**Exercises to complete:**
1. In the article on Apple's photo scanning, what does NeuralHash convert photos into?
2. Using the article on Apple's photo scanning, explain why most cloud services are able to scan stored images even when those images are encrypted.
3. Write the next part of the article on Apple's photo scanning, picking up after its final sentence.

**Document segment:**
Using a new on-device technology, Apple will detect illegal images while protecting user privacy.
Update: Apple has a Child Safety page that describes this new feature and how it works.
TechCrunch has confirmed that Apple will soon roll out a new technology to scan photos uploaded to iCloud for child sexual abuse material (CSAM). The rollout will happen later this year as part of a collection of technologies meant to make its products and services safer for children to use.
Most cloud services already scan images for material that violates its terms of service or the law, including CSAM. They can do this because, while the images may be stored encrypted, the companies have the encryption key. Apple’s encrypts photos in transit and stores them encrypted, but has the decryption key to decrypt them if necessary—to serve data stored in iCloud under subpoena, or to make your iCloud photos available in a web browser.
To help preserve user privacy, the company is relying on a new technology called NeuralHash that will check images as they are uploaded to iCloud Photos, looking for matches to a known database of child abuse imagery. It works entirely on your iPhone, iPad, or Mac by converting photos into a unique string of letters and numbers (a “hash”). Normally, any slight change to a photo would result in a different hash, but Apple’s technology is said to be such that small alterations (like a crop) will still result in the same hash.

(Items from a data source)

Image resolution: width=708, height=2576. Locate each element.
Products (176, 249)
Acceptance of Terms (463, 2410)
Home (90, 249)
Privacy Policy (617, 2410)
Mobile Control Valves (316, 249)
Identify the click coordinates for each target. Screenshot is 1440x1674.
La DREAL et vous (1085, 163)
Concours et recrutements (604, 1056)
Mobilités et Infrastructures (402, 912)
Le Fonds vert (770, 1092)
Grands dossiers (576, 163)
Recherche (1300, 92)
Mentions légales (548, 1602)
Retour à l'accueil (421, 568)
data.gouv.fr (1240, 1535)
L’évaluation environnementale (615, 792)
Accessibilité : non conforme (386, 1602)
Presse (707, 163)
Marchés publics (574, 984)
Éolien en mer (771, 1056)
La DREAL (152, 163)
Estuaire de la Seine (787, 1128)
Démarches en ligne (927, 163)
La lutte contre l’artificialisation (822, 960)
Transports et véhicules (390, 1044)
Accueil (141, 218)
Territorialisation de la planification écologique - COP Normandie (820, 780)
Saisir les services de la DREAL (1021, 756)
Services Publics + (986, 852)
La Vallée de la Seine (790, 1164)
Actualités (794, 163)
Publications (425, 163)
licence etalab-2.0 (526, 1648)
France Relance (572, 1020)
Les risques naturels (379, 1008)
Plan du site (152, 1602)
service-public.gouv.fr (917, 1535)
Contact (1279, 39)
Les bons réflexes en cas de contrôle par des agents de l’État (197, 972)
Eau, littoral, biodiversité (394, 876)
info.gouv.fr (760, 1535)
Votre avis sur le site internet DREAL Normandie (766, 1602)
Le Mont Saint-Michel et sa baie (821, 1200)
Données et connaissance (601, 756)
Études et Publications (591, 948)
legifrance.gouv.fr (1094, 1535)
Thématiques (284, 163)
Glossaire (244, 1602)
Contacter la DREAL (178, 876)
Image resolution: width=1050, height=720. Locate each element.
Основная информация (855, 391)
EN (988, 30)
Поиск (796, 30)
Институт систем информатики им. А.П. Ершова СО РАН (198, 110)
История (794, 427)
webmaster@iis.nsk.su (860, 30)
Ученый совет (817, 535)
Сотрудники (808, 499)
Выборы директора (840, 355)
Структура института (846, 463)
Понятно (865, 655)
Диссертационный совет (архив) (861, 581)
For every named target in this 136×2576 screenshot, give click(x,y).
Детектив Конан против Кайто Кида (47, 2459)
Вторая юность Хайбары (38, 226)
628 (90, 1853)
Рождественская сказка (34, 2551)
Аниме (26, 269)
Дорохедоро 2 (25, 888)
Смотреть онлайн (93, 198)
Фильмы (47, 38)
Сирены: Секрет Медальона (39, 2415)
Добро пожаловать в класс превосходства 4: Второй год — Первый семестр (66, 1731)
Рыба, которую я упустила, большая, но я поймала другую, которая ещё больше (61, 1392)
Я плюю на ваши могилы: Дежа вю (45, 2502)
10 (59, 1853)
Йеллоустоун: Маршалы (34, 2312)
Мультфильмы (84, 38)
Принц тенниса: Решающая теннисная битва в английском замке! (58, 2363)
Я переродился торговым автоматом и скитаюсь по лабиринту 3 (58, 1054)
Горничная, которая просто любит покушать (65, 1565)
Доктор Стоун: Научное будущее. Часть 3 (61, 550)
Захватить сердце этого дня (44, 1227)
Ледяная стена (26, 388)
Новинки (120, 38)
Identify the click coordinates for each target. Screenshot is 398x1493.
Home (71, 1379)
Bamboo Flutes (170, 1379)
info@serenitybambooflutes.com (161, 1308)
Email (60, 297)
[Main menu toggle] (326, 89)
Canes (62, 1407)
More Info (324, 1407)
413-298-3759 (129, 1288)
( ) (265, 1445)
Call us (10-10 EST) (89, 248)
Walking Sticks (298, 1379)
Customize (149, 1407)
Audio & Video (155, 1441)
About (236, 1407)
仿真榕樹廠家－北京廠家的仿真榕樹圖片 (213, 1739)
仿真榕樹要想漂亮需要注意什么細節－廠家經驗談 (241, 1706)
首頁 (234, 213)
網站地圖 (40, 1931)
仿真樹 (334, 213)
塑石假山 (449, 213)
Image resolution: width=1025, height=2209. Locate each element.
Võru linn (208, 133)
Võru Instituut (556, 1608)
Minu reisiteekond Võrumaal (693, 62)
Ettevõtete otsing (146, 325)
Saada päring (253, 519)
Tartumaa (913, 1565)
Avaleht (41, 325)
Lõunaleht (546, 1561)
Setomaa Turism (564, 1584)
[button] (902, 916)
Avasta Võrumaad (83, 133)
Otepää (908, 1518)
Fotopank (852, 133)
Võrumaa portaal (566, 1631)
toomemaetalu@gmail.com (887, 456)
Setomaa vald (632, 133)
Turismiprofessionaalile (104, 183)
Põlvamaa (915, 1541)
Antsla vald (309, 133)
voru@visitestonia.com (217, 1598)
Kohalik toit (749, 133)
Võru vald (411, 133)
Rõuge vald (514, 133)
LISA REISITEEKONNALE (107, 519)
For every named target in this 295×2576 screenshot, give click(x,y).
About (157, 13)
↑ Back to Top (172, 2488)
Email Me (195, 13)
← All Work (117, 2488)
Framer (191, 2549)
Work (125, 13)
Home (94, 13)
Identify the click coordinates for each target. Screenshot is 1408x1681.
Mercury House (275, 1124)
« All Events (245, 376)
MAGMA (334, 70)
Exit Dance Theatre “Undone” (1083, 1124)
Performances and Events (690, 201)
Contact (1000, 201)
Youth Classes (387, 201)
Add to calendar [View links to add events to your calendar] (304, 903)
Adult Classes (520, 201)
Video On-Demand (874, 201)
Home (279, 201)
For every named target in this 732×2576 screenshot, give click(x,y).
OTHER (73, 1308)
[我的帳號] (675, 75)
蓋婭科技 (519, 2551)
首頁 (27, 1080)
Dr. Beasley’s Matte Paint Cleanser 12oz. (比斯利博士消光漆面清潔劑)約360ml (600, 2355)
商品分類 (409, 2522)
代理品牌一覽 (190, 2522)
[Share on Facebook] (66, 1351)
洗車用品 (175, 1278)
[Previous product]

**Expected outputs:**
1. A unique string of letters and numbers, called a "hash."

2. The companies running those services hold the encryption key. So even when the images are stored encrypted, they can still scan them for material that breaks their terms of service or the law.

3.
These hashes are matched on-device to a database of hashes for images of child sexual abuse. The hashes can be matched invisibly, without knowing what the underlying image is or alerting the user in any way. The results of the matches are uploaded to Apple if a certain threshold is met. Only then can Apple decrypt the matching images, manually verify the contents, and disable a user’s account. Apple will then report the imagery to the National Center for Missing & Exploited Children, which then passes it to law enforcement.
In other words, it’s extremely unlikely that Apple will have the ability to randomly look at whatever images they want to on your iPhone. According to TechCrunch, Apple says there is a one in one trillion chance of a false positive, and there will be an appeals process in place for anyone who thinks their account was flagged by mistake. The technology is only sort of optional: You don’t have to use iCloud Photos, but if you do, you will not be able to disable the feature.
Apple has published a technical paper detailing this NeuralHash technology. This new technology will roll out as part of iOS 15, iPadOS 15, and macOS Monterey this fall.